Un lirismo e una drammaticità che caricano piuttosto la limpidezza della musica, diretta per l'occasione dal toscano Elio Boncompagni, che sceglie di rimanere fedele al manoscritto verdiano, consegnando al pubblico una lettura filologica dell'opera. Il direttore ritorna alla partitura autentica, priva di pause eccessive, note ridondanti, puntature arbitrarie e intervalli rimpiazzati, suggerendo nella scelta dei tempi la struttura compatta dell'opera.

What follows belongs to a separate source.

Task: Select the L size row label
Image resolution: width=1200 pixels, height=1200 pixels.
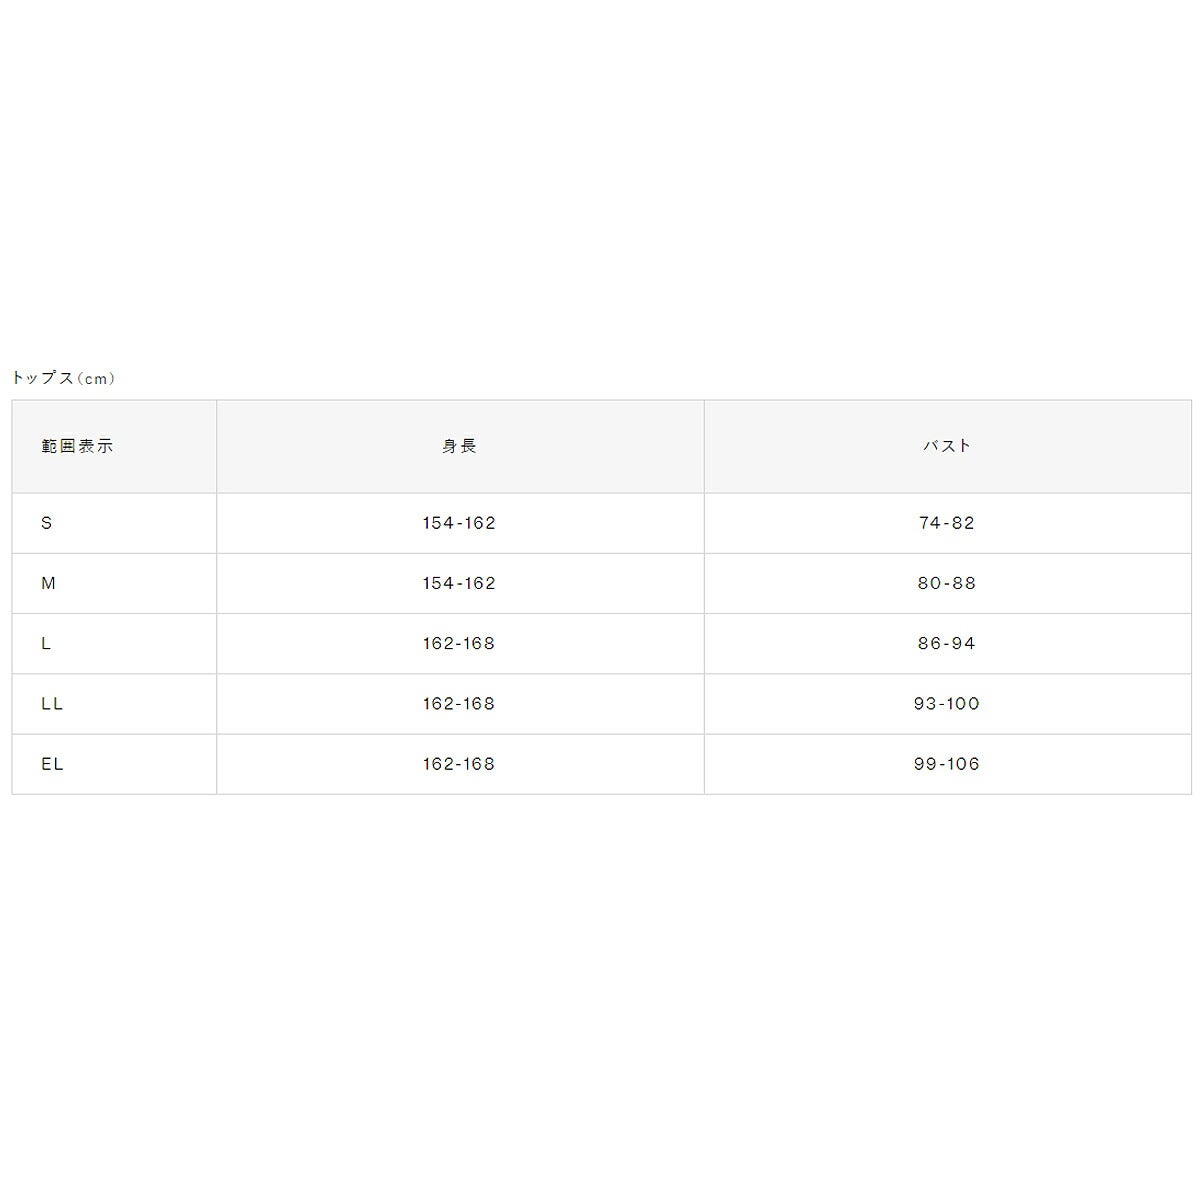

Attorno alle vicende dei protagonisti si estende un paesaggio mantovano iperrealista e disincantato, come nella suggestiva scena del III atto, dove in lontananza si intravede il cinquecentesco campanile della basilica palatina di Santa Barbara, che si affaccia sulle valli del fiume Mincio. A fare da corredo all'impianto scenico inoltre le illustrative proiezioni di Nova, che amplificano il significato dell'azione. A tal proposito plateale è il cielo tetro che si incupisce sempre di più quando Rigoletto si accorge che è Gilda ad essere stata uccisa da Sparafucile (Alessandro Guerzoni, affiancato da Anastasia Boldyreva come Maddalena) e non il duca. O ancora la riproduzione di un focolare nella casa del buffone di corte o delle acque torbide del fiume in cui remano i protagonisti. Nova inoltre si affida all'utilizzo dell'elemento cinematografico della prolessi narrativa, anticipando in apertura del I atto il tragico finale dell'opera, con una sequenza dove annuncia la morte della protagonista e l'epilogo della vicenda.
Il cast e l'intero staff creativo è riuscito a trasmettere un Rigoletto genuino, dove nella sua implacabilità sono imperniati pathos e spontaneità verdiani.